Aim of the task: Retype the PREDFDA court excerpt word for word.

--- START Page text ---

The Defendants argue the amendment is futile because it fails to establish a prima facie violation of PREDFDA and was not filed within the six-year statute of limitations. The Court first addresses whether the newly asserted claims in the Fourth Amended Complaint state a claim for relief under PREDFDA.

1. Sufficiency of the PREDFDA Claims

First, the Defendants argue that the Fourth Amended Complaint is futile because the newly added claims fail to set forth a prima facie case under PREDFDA. Under N.J.S.A. 45:22A-37(a):

[a]ny developer disposing of real property subject to this act . . . who in disposing of such property makes an untrue statement of material fact or omits a material fact . . . from any public offering statement . . . shall be liable to the purchaser . . . .
N.J. Stat. Ann. 45:22A-37(a). Additionally, the statute makes "[e]very person who directly or indirectly controls a development or developer . . . liable jointly and severally with and to the same extent as such developer." N.J. Stat. Ann. 45:22A-37(c). A corporation's control persons are personally liable for violations of PREDFDA whenever they "participate in the successful solicitation of a unit in a planned real estate development which was motivated at least in part by a desire to serve his or her own financial interest or those of the developer." Abrahamsen v. Laurel Gardens Ltd. P'ship., 276 N.J. Super. 199, 214 (Law Div. 1993) (internal quotations omitted). This Court has previously recognized that "the threshold question on the issue of controlling person liability under the PREDFDA is whether the defendant engaged in 'minimal participation in the issuance of the public offering statement.'" In re Tarragon Corp., 2012 WL 71597 (Bankr. D.N.J. Jan. 10, 2012) (quoting Abrahamsen, 276 N.J. Super. at 214).

--- END Page text ---
--- START Data entries ---

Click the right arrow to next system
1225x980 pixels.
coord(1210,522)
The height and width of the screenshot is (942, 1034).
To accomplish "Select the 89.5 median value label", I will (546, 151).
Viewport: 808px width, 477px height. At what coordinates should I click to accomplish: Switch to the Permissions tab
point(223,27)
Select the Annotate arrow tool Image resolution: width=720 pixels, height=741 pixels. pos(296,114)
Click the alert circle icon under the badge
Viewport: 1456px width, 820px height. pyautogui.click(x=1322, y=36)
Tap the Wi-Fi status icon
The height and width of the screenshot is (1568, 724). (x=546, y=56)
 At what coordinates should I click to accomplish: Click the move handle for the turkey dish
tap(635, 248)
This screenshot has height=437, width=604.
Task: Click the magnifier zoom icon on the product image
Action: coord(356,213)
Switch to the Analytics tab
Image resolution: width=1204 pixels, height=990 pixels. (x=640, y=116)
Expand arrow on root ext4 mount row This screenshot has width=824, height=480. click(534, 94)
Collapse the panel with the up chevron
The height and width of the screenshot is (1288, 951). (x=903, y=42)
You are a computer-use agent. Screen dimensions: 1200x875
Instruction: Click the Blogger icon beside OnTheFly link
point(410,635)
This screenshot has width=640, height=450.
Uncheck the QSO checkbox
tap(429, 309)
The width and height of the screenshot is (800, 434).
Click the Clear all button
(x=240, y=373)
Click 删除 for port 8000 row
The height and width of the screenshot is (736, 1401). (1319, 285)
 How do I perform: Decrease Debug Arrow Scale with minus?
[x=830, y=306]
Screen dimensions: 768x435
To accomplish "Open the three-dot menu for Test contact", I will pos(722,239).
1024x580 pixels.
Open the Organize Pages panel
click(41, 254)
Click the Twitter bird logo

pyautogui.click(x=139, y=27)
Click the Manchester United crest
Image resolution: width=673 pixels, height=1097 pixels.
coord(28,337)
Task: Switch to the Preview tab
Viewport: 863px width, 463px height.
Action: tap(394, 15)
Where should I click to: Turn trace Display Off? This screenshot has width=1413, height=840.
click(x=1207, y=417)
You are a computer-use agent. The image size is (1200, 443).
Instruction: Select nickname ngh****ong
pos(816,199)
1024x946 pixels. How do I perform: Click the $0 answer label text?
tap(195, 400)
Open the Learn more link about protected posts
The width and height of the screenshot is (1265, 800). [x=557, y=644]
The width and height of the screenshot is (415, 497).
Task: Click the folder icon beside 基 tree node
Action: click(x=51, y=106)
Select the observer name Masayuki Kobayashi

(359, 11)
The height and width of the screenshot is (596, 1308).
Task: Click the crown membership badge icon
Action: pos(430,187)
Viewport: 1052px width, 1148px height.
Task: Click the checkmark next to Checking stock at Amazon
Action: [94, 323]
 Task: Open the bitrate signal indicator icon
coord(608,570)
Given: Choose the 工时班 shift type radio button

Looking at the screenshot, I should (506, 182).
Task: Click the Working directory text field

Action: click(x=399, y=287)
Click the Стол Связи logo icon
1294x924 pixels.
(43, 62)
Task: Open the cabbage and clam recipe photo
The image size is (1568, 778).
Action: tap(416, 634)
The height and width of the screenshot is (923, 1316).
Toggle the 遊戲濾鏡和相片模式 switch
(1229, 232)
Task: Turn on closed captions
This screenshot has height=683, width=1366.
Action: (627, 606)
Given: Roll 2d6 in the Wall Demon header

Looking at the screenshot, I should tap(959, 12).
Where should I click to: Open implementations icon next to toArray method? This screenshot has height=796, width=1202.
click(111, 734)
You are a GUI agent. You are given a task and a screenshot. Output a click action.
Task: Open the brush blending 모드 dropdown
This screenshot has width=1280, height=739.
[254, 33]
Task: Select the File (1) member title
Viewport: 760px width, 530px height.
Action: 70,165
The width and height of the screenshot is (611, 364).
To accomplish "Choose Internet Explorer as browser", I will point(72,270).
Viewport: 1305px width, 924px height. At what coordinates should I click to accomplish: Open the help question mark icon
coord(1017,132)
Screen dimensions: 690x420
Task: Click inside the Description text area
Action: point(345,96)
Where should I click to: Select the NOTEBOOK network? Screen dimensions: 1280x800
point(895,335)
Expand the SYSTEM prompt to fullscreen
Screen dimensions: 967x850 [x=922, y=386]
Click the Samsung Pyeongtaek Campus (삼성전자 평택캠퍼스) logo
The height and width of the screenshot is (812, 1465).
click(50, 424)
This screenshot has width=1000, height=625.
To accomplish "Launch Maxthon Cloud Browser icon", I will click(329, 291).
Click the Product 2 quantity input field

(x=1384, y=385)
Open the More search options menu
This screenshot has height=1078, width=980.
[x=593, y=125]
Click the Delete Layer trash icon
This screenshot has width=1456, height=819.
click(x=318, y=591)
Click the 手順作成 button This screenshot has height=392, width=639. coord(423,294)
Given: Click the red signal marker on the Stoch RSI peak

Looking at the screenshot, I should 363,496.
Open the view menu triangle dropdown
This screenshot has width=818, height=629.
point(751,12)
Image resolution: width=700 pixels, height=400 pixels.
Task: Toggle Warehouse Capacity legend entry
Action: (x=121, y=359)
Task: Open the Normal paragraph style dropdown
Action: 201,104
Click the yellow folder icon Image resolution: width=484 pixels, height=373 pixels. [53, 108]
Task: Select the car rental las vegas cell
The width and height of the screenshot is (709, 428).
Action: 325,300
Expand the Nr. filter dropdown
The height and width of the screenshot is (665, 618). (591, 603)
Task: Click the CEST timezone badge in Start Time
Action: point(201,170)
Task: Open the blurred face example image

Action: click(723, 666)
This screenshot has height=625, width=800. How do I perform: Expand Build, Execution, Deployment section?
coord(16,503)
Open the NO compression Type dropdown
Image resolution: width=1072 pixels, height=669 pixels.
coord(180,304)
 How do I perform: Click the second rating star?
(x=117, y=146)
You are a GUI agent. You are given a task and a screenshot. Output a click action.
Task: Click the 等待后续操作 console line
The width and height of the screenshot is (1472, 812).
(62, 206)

--- END Data entries ---

Reply to the exercise:
The Defendants argue the amendment is futile because it fails to establish a prima facie violation of PREDFDA and was not filed within the six-year statute of limitations. The Court first addresses whether the newly asserted claims in the Fourth Amended Complaint state a claim for relief under PREDFDA.

1. Sufficiency of the PREDFDA Claims

First, the Defendants argue that the Fourth Amended Complaint is futile because the newly added claims fail to set forth a prima facie case under PREDFDA. Under N.J.S.A. 45:22A-37(a):

[a]ny developer disposing of real property subject to this act . . . who in disposing of such property makes an untrue statement of material fact or omits a material fact . . . from any public offering statement . . . shall be liable to the purchaser . . . .
N.J. Stat. Ann. 45:22A-37(a). Additionally, the statute makes "[e]very person who directly or indirectly controls a development or developer . . . liable jointly and severally with and to the same extent as such developer." N.J. Stat. Ann. 45:22A-37(c). A corporation's control persons are personally liable for violations of PREDFDA whenever they "participate in the successful solicitation of a unit in a planned real estate development which was motivated at least in part by a desire to serve his or her own financial interest or those of the developer." Abrahamsen v. Laurel Gardens Ltd. P'ship., 276 N.J. Super. 199, 214 (Law Div. 1993) (internal quotations omitted). This Court has previously recognized that "the threshold question on the issue of controlling person liability under the PREDFDA is whether the defendant engaged in 'minimal participation in the issuance of the public offering statement.'" In re Tarragon Corp., 2012 WL 71597 (Bankr. D.N.J. Jan. 10, 2012) (quoting Abrahamsen, 276 N.J. Super. at 214).